YOUR TASK —
Condense the header block of the patch that begins "From 1f915cab919c9aef8a78e4b339b7191c08d6efbd" into a short list of its main facts.

* Begin SUPPLIED TEXT *

From 1f915cab919c9aef8a78e4b339b7191c08d6efbd Mon Sep 17 00:00:00 2001
From: Chen Zhang <zhangch99@outlook.com>
Date: Sat, 11 Jan 2025 23:03:01 -0800
Subject: [PATCH 3/6] fix bug in tpu

Signed-off-by: Chen Zhang <zhangch99@outlook.com>
---
 vllm/worker/tpu_model_runner.py | 16 ++++++++++------
 1 file changed, 10 insertions(+), 6 deletions(-)

diff --git a/vllm/worker/tpu_model_runner.py b/vllm/worker/tpu_model_runner.py
index dad5e744bf476..7dfeef0dd3f8a 100644
--- a/vllm/worker/tpu_model_runner.py
+++ b/vllm/worker/tpu_model_runner.py
@@ -266,8 +266,9 @@ def _dummy_run(
             torch._dynamo.mark_dynamic(t, 0)
             torch._dynamo.mark_dynamic(p, 0)
         # Dummy run.
-        self.model(token_ids, position_ids, attn_metadata, input_lens, t, p,
-                   num_samples, kv_caches)
+        with set_forward_context(None, self.vllm_config, 0):
+            self.model(token_ids, position_ids, attn_metadata, input_lens, t,
+                       p, num_samples, kv_caches)
 
     def warmup_model(
         self,
@@ -715,10 +716,13 @@ def execute_model(
             input_lens = model_input.input_lens.to(self.device)
             for i in range(num_steps):
                 slot_mapping = attn_metadata.slot_mapping
-                output_token_ids = self.model(token_ids, position_ids,
-                                              attn_metadata, input_lens, t, p,
-                                              model_input.num_samples,
-                                              kv_caches)
+                with set_forward_context(model_input.attn_metadata,
+                                         self.vllm_config,
+                                         model_input.virtual_engine):
+                    output_token_ids = self.model(token_ids, position_ids,
+                                                  attn_metadata, input_lens, t,
+                                                  p, model_input.num_samples,
+                                                  kv_caches)

* End SUPPLIED TEXT *
* Begin SUPPLIED MATERIAL *

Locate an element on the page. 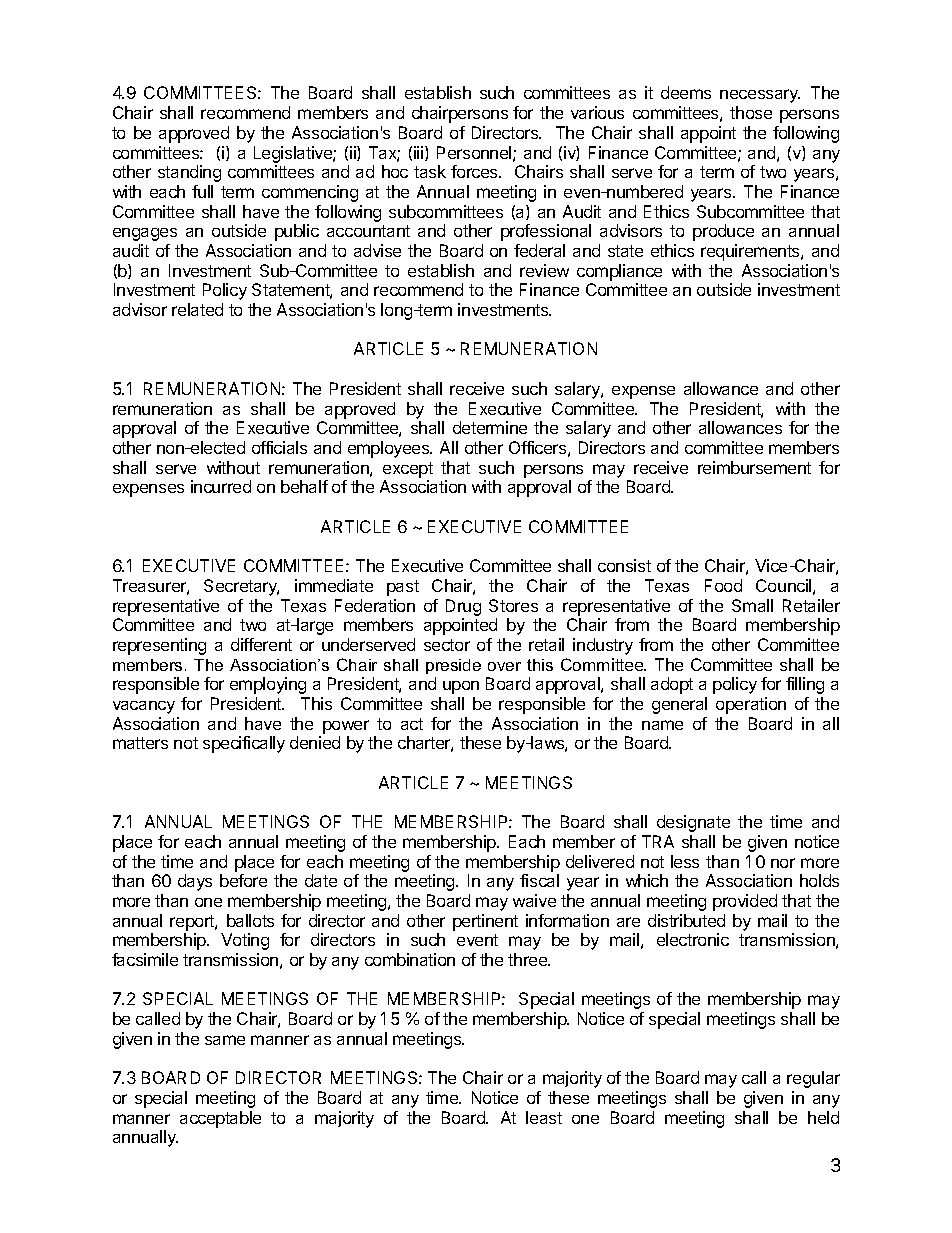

* End SUPPLIED MATERIAL *

ANSWER BELOW —
- Commit: 1f915cab919c9aef8a78e4b339b7191c08d6efbd
- Author: Chen Zhang <zhangch99@outlook.com>
- Date: Sat, 11 Jan 2025 23:03:01 -0800
- Subject: patch 3 of 6, "fix bug in tpu"